Controlled Release of Curcumin-loaded Thermo-sensitive PLGA-PEG-PLGA Hydrogel for Alzheimer Disease Prevention

• Main Authors: Ching-Yun Yang, 楊景昀
• Other Authors: Feng-Huei Lin
• Format: Others
• Language: zh-TW
• Published: 2019
• Online Access: http://ndltd.ncl.edu.tw/handle/dh39p7

碩士 === 國立臺灣大學 === 醫學工程學研究所 === 107 === The World Alzheimer’s report estimated that, in 2015, a new dementia case was diagnosed every 3 seconds and total dementia cases will increase to 131.5 million by 2050. The healthcare cost of dementia worldwide will be 10 trillion. It has been a serious problem that we cannot ignore anymore. Dementia is 60-80 percent caused by Alzheimer (AD). AD is a neurodegenerative disorder of the central nervous system. It will cause cognitive and memory loss. As the result, lots of researches focus on therapy of Alzheimer. However, current therapies just improve cognition but doesn’t prevent neurodegeneration and regenerate neuron which has been degenerative. In other words, there is not a therapy that cure the Alzheimer. In this research, we based on Amyloid-β (Aβ) hypothesis which indicates Alzheimer is caused by abnormal Aβ accumulation. Aβ will cause oxidative stress, inflammation and neuron dysfunction. Curcumin is a kind of natural extract which has great anti-oxidation and anti-inflammatory ability. Lots of researches showed that curcumin could inhibit Aβ aggregation and disaggregation of Aβ plague. Therefore, we used curcumin as multitarget therapy. However, curcumin can’t be absorbed and will degrade easily. To improve bioavailability, we synthesized PLGA-PEG-PLGA copolymer to prepare a drug delivery system.

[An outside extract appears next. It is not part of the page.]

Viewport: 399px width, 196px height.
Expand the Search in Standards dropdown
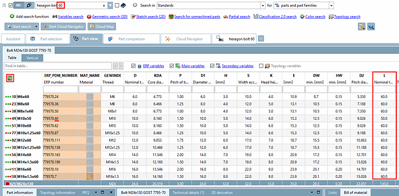click(263, 5)
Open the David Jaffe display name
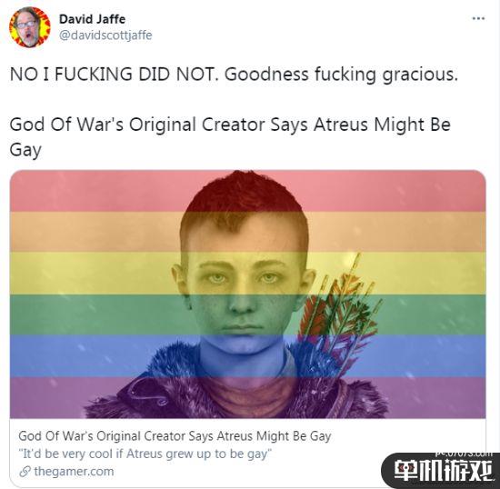 pyautogui.click(x=92, y=19)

We used WST-1 assay to prove this copolymer had great biocompatibility. The polymer solution could carry curcumin to improve its water solubility and avoid degradation. In addition, the drug carrier could transform to hydrogel in body temperature and released curcumin until 25 days. Curcumin-load PLGA-PEG-PLGA drug carrier (PGC) showed great result to reduce ROS synthesis in N2a cell and modulate inflammation. PGC also reduced cell-toxicity which caused by Amyloid-β oligomer. It performed excellent properties to protect neuro cell from degradation. By aluminum-induced Alzheimer animal model, we proved PGC could prevent wistar rat from neurodegeneration and memory declining. We estimated that curcumin would inhibit Aβ aggregation and reduce oxidative stress during drug carrier release curcumin. In this research, we expected to develop a drug formulation to prevent Alzheimer up to 20 days.